10th October 2019
I don’t have any rates tables today because I was out of the market yesterday, but sterling seems to be the focus of attention. It plunged on Tuesday after UK PM Boorish Johnson talked with German Chancellor Merkel by phone. Afterwards, Downing Street apparently told reporters that taks were “close to breaking down.”
8th October 2019
JPY was the big mover overnight. I suspect this was due to a report from Nowcast, a new daily data service that uses scanner data from about 300 supermarkets across Japan to give daily information on prices and quantities purchased. According to their real-time data, supermarket sales fell 10%-20% yoy during the first week of October, following the Oct. 1st rise in the consumption tax from 8% to 10%.
7th October 2019
Well well well…I always admit it when I’m wrong, so do you mind if I take a moment to admit it when I’m right, too? On Friday morning I said it was odd that JPY had gone up while CHF had gone down, and that “with CHF/JPY at the lowest it’s been in about three years, it’s due for a rebound at some point.” That “some point” turns out to have been Friday: CHF was indeed up sharply, far outperforming the other currencies, while JPY was down.
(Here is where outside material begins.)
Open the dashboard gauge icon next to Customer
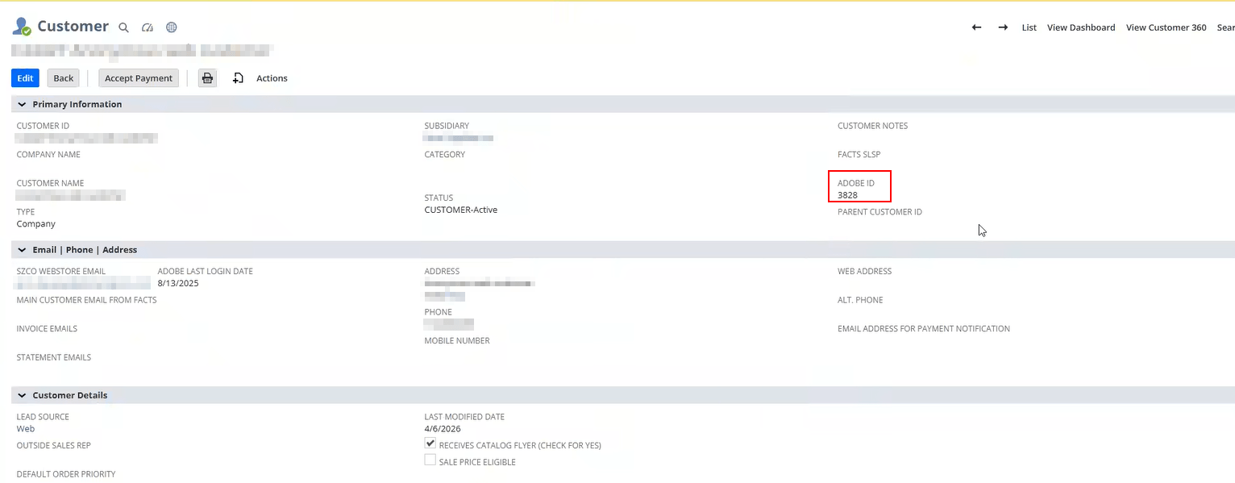The height and width of the screenshot is (483, 1235). pyautogui.click(x=148, y=27)
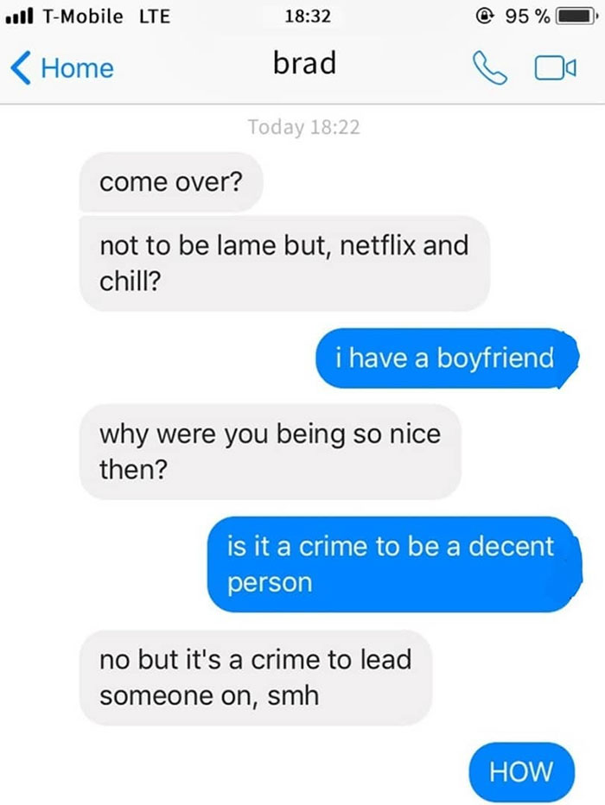Viewport: 605px width, 805px height.
Task: Select the "lead someone on, smh" message
Action: [x=256, y=678]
Net net, CHF/JPY was the big mover of the day, something I’ve rarely seen happen.
4th October 2019
NZD and AUD led the pack today, but frankly speaking I can’t find any explanation for it for the life of me. “Short covering” is the best I can find – that’s generally the explanation used when no one has a good idea. NZD/USD went vertical several times during the day, so that does seem possible – no news to trigger the move. In fact, Australian retail sales missed estimates (+0.4% mom vs +0.5% expected, although previous month revised up to +0.0% from -0.1%). There’s no general “risk on” mood as stocks in Asia are mixed.
3rd October 2019
The disappointing ADP report raised expectations of further US rate cuts. The probability of a rate cut at the Oct. 31st meeting rose to 73% from 61% the previous day. The ADP report was slightly weaker than expected at 135k vs 140k expected, but what really hit the market was the downward revision to the previous month’s figure to 157k from 195k. That weakened the dollar somewhat, particularly vs JPY. (The USD TWI rose slightly however because of the large role that CAD plays in it – see below.)
2nd October 2019
Overnight the Reserve Bank of Australia (RBA) cut the cash rate another 25 bps to 0.75%. As before, they said that they are prepared to cut further if necessary. The key change was some clarification of their goal: whereas before they said rates would have to stay low “to make progress in reducing unemployment and achieve more assured progress towards the inflation target,” now they are saying they want “to reach full employment and achieve the inflation target.”
20th September 2019
I was surprised to see GBP at the top of the list this morning, after the Bank of England adopted a more dovish tone yesterday. The Bank said for the first time that if there was “entrenched uncertainty” over Brexit, “domestically generated inflationary pressure would be reduced.” That Implies that they might cut interest rates in such a situation, particularly if underlying economic growth was only “slightly positive,” as they said.
19th September 2019
Some pretty big moves today and all on independent reasons. JPY rose, initially for no particular reason that I could see. Bloomberg said it gained “as the BoJ sat tight and said it will review prices and economy in October.” I think Bloomberg uses the word “as” when they don’t know what causd the move. In this case, USD/JPY moved up sharply when the Fed announced its decision (see below), but then started to fall around 00:47 GMT for no visible reason that I could find. The results of the BoJ meeting were announced at 02:50 GMT, by which time it had already come down to 108.17 from 108.43.
18th September 2019
A big “risk on” day in the FX market as Saudi Arabia said it had restored 41% of capacity at the stricken oil processing plant and would satisfy this month’s commitments by drawing on reserves. Yesterday WTI was up about 4%, today it’s down about 5%. So still up from before the strike but well off the highs. Brent, which was more affected by the strike, opened at about $72/bbl Monday but is now trading around $64.43, up from $60.25 at the close on Friday.
17th September 2019
The market is focused again on oil, which had another spectacular day, up over 4% on top of yesterday’s opening gains of some 8%. Saudi Arabia initially said significant amounts of oil could start flowing again within days, but that’s since changed to weeks or months. I guess OPEC+ won’t have to change its strategy after all. The surge in oil was capped after the US said it would release oil from the Strategic Petroleum Reserve (SPR)..
16th September 2019
The focus of attention was the weekend attack on Saudi Arabian oil facilities. The key point here is exactly what was hit: the gas oil separation plant (GOSP). According to energy expert Amy Meyers Jaffe, all Saudi crude oil production goes from the oil well through a gathering system and is then processed in the GOSP.
13th September 2019
On the one hand, there was a positive surprise from the introduction of open-ended quantitative easing. The ECB decided to restart its QE program at EUR 20bn a month. Furthermore, it said it would continue with the purchases “for as long as necessary to reinforce the accommodative impact of our policy rates, and to end shortly before we start raising the key ECB interest rates.